Although coffee itself was embraced, the adjunct social institution of the coffeehouse vexed the authorities. Coffeehouses engendered a distinctive culture of intellectual discourse and exchange as different sections of the population – artists, craftsmen, poets, performers, merchants, and bureaucrats previously isolated by residential patterns – mingled and enjoyed conversations, board games, music, storytelling, and poetry recitations in these new social spaces. The following 17th-century Ottoman painting encapsulates the thriving social life of these coffeeshops.
Unlike in the formal setting of mosque prayer congregations, caffeine-stimulated talk flowing through a cross section of people in coffeehouses afforded articulation of discontent and dissent against various state policies. Though coffeehouses were suppressed from time to time on suspicion of being sites of sedition, even after repeated efforts they could not be clamped down. The will of the people prevailed and, from the 16th to the 18th century, coffeehouses proliferated in Istanbul’s Tahtakale district by the Grand Bazaar, around Isfahan’s Maydan public plaza and its Chahar Bagh, and along Delhi’s Chandni Chowk. Gradually, the Sharia or Islamic law’s legal protection of the sphere of free and autonomous civic and public action was extended to the coffeehouses (Said Amir Arjomand, 2004).
The history of these coffeehouses offers three connected insights: the emergence of the public sphere, the participation of larger sections of the population in the political lives of the early modern Islamic empires, and the hollowness of the allegations of despotism mounted on ‘Oriental’ societies by Western onlookers.

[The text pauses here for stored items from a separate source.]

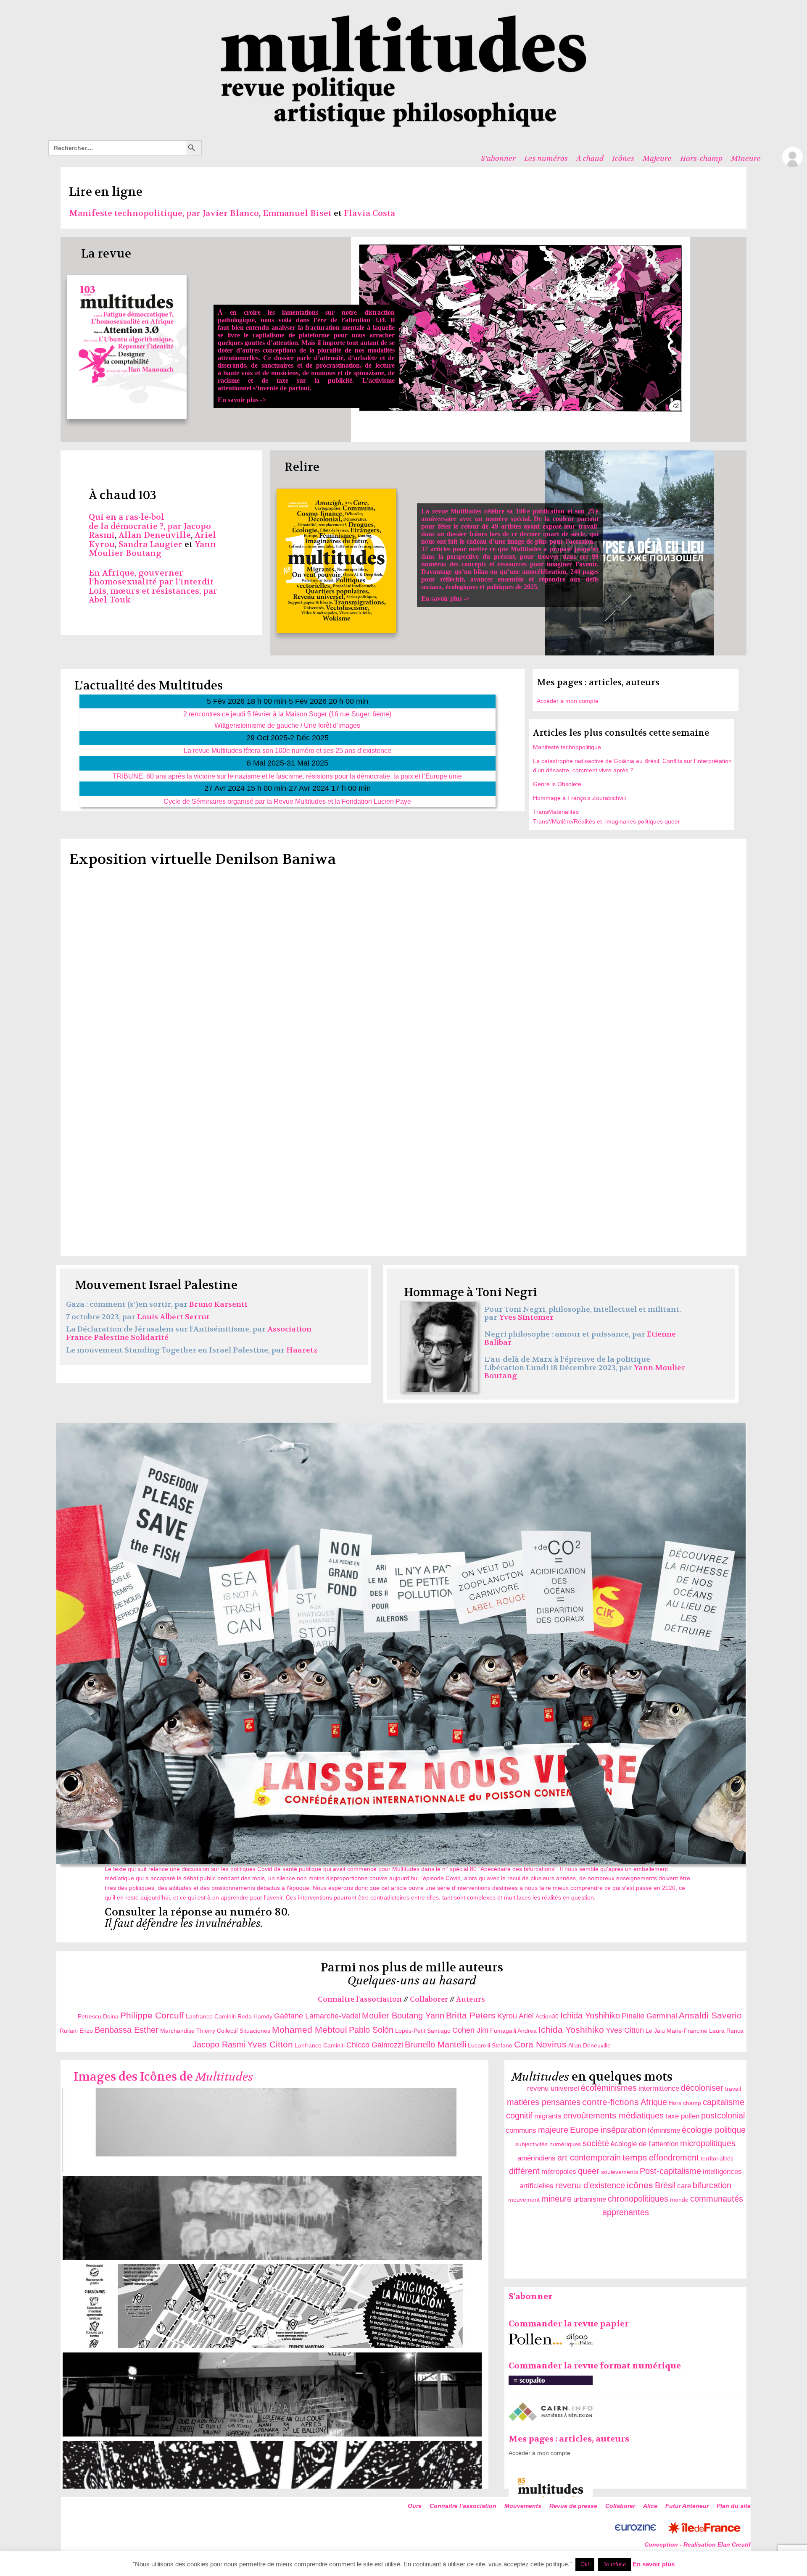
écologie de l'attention (644, 2144)
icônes (640, 2185)
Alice (650, 2505)
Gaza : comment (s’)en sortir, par (127, 1304)
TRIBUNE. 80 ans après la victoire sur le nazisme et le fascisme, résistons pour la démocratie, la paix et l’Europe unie (287, 776)
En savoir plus (654, 2564)
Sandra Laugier (150, 544)
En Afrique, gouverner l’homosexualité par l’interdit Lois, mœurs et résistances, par (153, 582)
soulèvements (619, 2171)
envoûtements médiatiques (613, 2115)
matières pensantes (543, 2102)
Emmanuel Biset (297, 213)
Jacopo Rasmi (219, 2044)
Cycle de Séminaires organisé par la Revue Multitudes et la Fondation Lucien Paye (287, 801)
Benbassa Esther (126, 2029)
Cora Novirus (540, 2044)
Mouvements (522, 2505)
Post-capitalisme (670, 2171)
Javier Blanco (231, 213)
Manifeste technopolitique (567, 747)
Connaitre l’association (463, 2505)
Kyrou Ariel (515, 2016)
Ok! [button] (584, 2564)
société (596, 2143)
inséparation (623, 2129)
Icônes (623, 158)
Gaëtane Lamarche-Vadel (317, 2016)
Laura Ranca (726, 2030)
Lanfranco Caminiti (211, 2016)
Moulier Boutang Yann (403, 2015)
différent (524, 2171)
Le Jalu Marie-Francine (677, 2030)
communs (521, 2130)
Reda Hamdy (254, 2016)
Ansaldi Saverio (710, 2015)
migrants (548, 2116)
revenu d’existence (590, 2185)
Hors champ (685, 2103)
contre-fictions (610, 2102)
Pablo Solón (371, 2029)
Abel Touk (110, 600)
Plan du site (734, 2505)
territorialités (717, 2158)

With this in mind, the historical narrative around the 18th– and 19th-century coffee shops in Europe needs revision. Linked to the emergence of the public sphere and by extension modern democratic values, the European coffeehouses are effectively the descendants of the dynamic early modern Islamic coffeehouse culture. As a fix to this Euro-centric hangover, decolonization of history strongly requires us to wake up and smell the history of coffee in its entirety – starting with its Islamic roots and flourishes.